Рабочие заволновались. Они отрывали крохи от своего жалкого заработка и несли в помощь голодным. На собраниях требовали экстренного обложения буржуазии. И добились этого обложения. Были собраны крупные суммы, и началась борьба с голодом и эпидемией. Стали подбирать голодных, сыпных, стали кормить, лечить, одевать".
Вот на этом фоне и развивалась творческая деятельность Михаила Булгакова. А тут еще М. Вокс не пропускал ни одного случая, чтоб не "уколоть", используя для этого даже успешные постановки пьес Булгакова в местном театре.
Наиболее шумный успех выпал на долю пьесы "Сыновья муллы", поставленной первым советским театром к майским дням 1921 года.
Наступили трудные дни, полные противоречивых размышлений. По всему чувствовалось, что Владикавказ исчерпал себя. Булгаков давно подумывал оставить его. Но куда ехать? В Киев? В Москву? Эти вопросы вставали перед ним, но он никак не мог решиться... Семья разбросана по разным городам страны, сестры уехали из Киева, живут в Москве, Петербурге, братья покинули Россию с деникинцами...
Булгаков давно мечтал о Москве, твердо уверенный в том, что в столице не должно быть такого бедственного положения для писателя.
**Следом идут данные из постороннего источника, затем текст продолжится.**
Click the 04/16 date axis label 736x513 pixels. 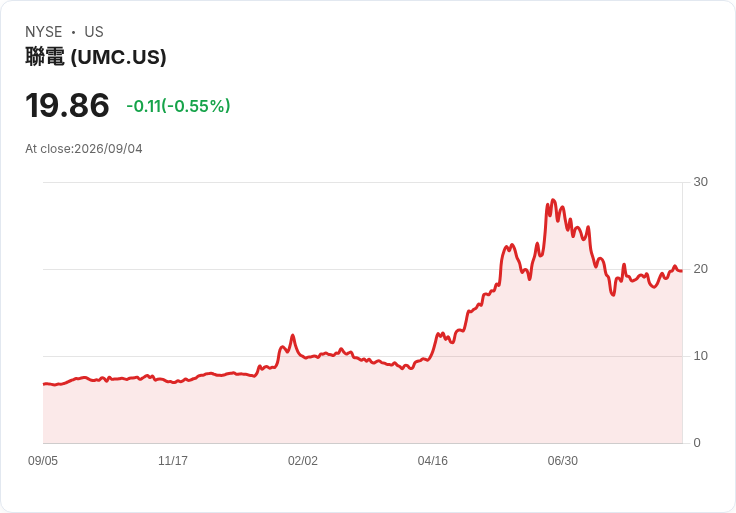tap(433, 461)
Однако Москва встретила его холодно.
17 ноября 1921 года Михаил Булгаков сообщает матери о том, какую "каторжно-рабочую жизнь" он ведет в Москве, где идет "бешеная борьба за существование и приспособление к новым условиям жизни". Но через несколько месяцев дела стали налаживаться. 26 марта 1922 года в Берлине вышел первый номер газеты "Накануне", а в Москве создана московская редакция, которая должна была поставлять материалы о столице, Киеве, Петрограде и других городах Союза.
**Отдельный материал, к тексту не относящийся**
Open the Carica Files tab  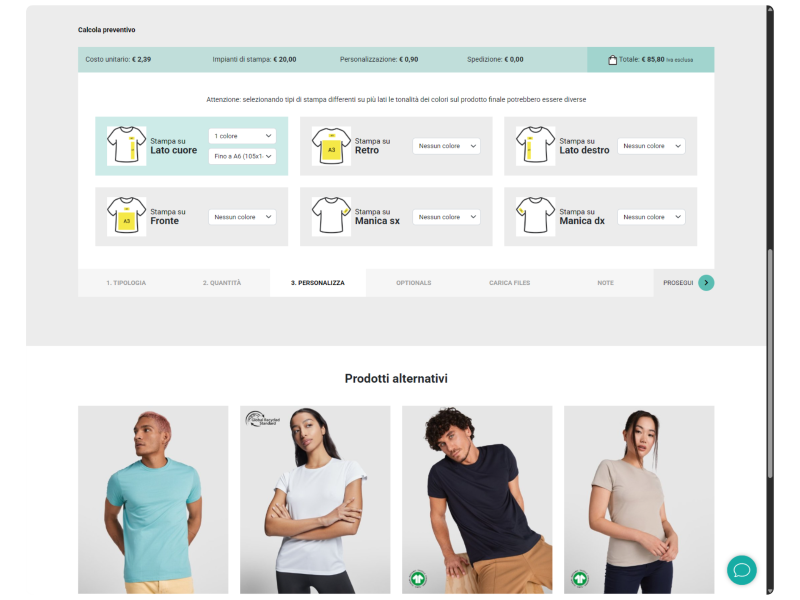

Эм. Миндлин, бывший в то время секретарем редакции "Накануне" в Москве, в книге "Необыкновенные собеседники" вспоминал о вхождении Булгакова в литературу: "Алексей Толстой жаловался, что Булгакова я шлю ему мало и редко.
"Шлите побольше Булгакова!"
Но я и так отправлял ему материалы Булгакова не реже одного раза в неделю. А бывало, и дважды... С "Накануне" и началась слава Михаила Булгакова..." (М 1968. С. 115-120).
Желание Алексея Толстого - "Шлите побольше Булгакова!" - совпадало с намерениями самого Михаила Афанасьевича. И он писал... Материальное положение несколько улучшилось, меньше стало беготни в поисках хлеба насущного, больше оставалось времени для творческой работы. Конечно, бытовые неурядицы по-прежнему отнимали много времени; не раз он в фельетонах пожалуется на своих соседей по квартире, которые бранятся между собой, варят самогон, пьют, но все эти "мелочи" отходят на "десятый" план, как только он закрывается в своей комнате и склоняется над чистым листом бумаги. Пред ним оживали картины недавнего прошлого, перед глазами вставали его родные и близкие, сестры, братья, друзья, с которыми ему довелось пережить почти два года гражданской войны в Киеве. Булгаков начал работать над романом, который вскоре получил название "Белая гвардия". Он уже написал "Записки на манжетах", где попытался рассказать самое интересное, что происходило с ним во Владикавказе и Москве, передать внутренние переживания русского интеллигента, попавшего в непривычное для него положение, когда нужно доказывать, что Пушкин - солнце русской поэзии.